Damit ruft er jedoch den Hauptmann wieder auf den Plan. Er hat sich wohl vor diesem Treffen etwas genauer unter den Besucherinnen bei Crana Historica und in der Stadt umgeschaut und kommt zu dem Urteil: "Ihr habt in Kronach ja ganz brauchbare Weibsleut‘. Wenn man das damals gewusst hätte, wäre es ein Ansporn gewesen, Euch doch zu erobern. Die Weiber hätten wir schon gezähmt."

Während die Frauen auf dem "Festival der Geschichte", völlig unberührt von dieser vollmundigen Behauptung weiter die historischen Trachten und die Schmuckstücke an den Ständen mustern, gefällt der Köchin der Tonfall des Hauptmanns in seiner goldgelben Montur überhaupt nicht; Gisela Lang wettert: "Wir hätten Euch erschlagen! Als die Feinde die Kronacher Weiber oben auf der Mauer gesehen haben, haben sie sich gesagt: ,Uah! Da wollen wir gar nicht rein!‘"

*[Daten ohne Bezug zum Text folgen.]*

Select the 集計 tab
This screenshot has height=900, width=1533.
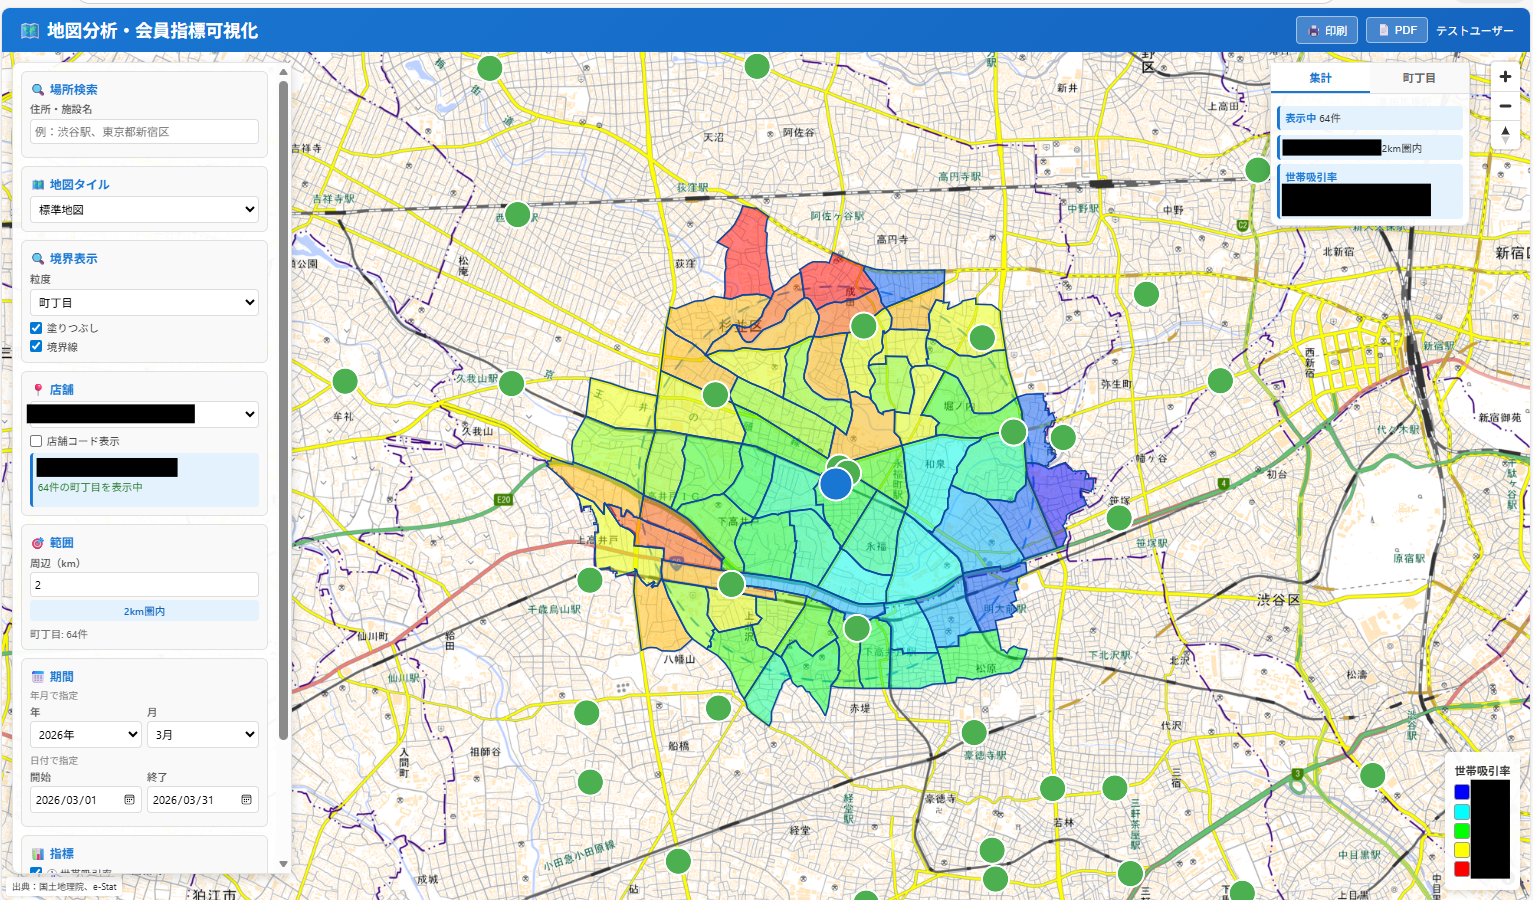pyautogui.click(x=1320, y=78)
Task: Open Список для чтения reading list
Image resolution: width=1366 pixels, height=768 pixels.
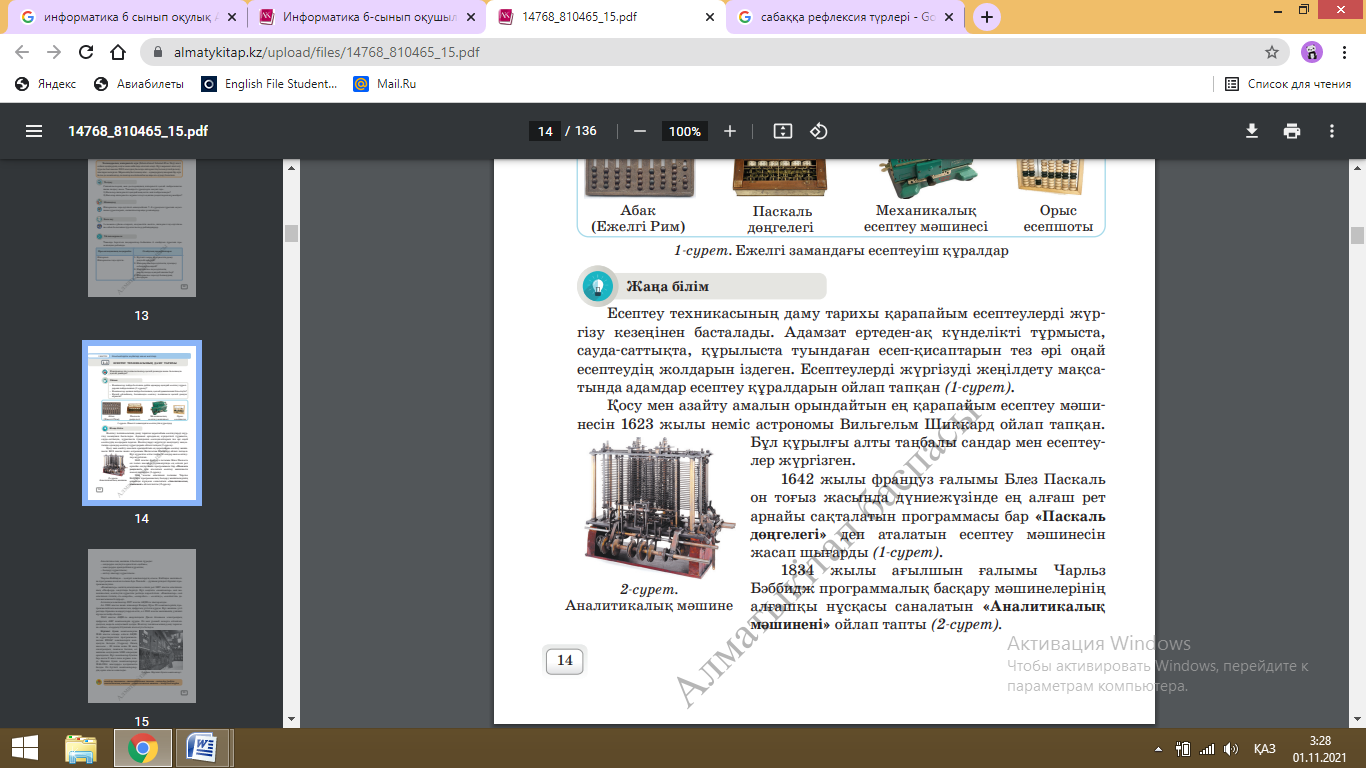Action: (1288, 84)
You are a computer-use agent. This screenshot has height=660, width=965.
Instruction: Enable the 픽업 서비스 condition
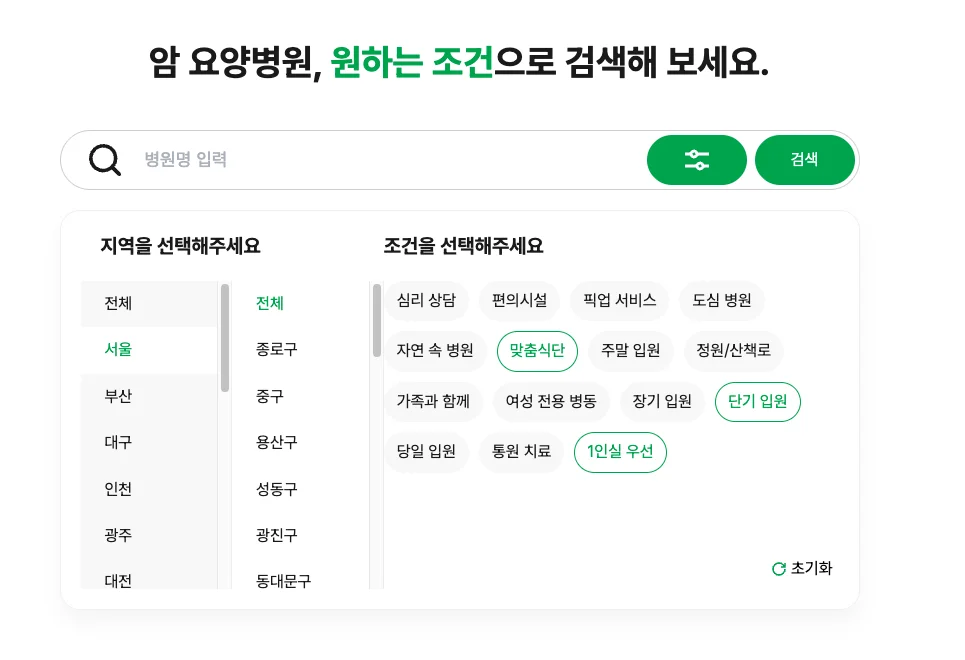click(x=618, y=300)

Auf Frauen und Bier ist Verlass
Mit einem zufriedenen Schmunzeln über die bis heute wehrhaften Kronacherinnen setzt Schinzel-Lang seinen Krug an. Als der "Schwede" dann aber noch anfängt, vom "eroberten" Bier aus Unterfranken zu schwärmen, platzt dem Kronacher der Kragen. "Das kann ich so nicht stehen lassen!", poltert er, tippt auf den Deckel seines Kruges und meint: "Das ist unser Zaubertrank!" Viele kosten diesen Trunk schon am Auftakttag von Crana Historica und werden ihm beipflichten. Denn bei Schweiß treibenden Temperaturen braucht es reichlich Flüssigkeit, um die vielen Attraktionen, Vorführungen und Stände des Festivals genießen zu können.

Das erkennt auch Hauptmann Klotz an. Die Feindschaft wird begraben und die beiden Veteranen des Dreißigjährigen Kriegs stoßen an, feiern und freuen sich auf zwei weitere Schlachten an den beiden folgenden Tagen bei Crana Historica. Anschließend werden sie ihre Uniformen (vorläufig) ablegen und wieder zu den Zivilisten Walter Schinzel-Lang und Uwe Klotz werden. Dann verabschieden sie sich vom Dreißigjährigen Krieg vor den Toren Kronachs. Aber vielleicht starten die Schweden ja in zwei Jahren einen neuen Anlauf - dann wäre es an der Zeit für Crana Historica V.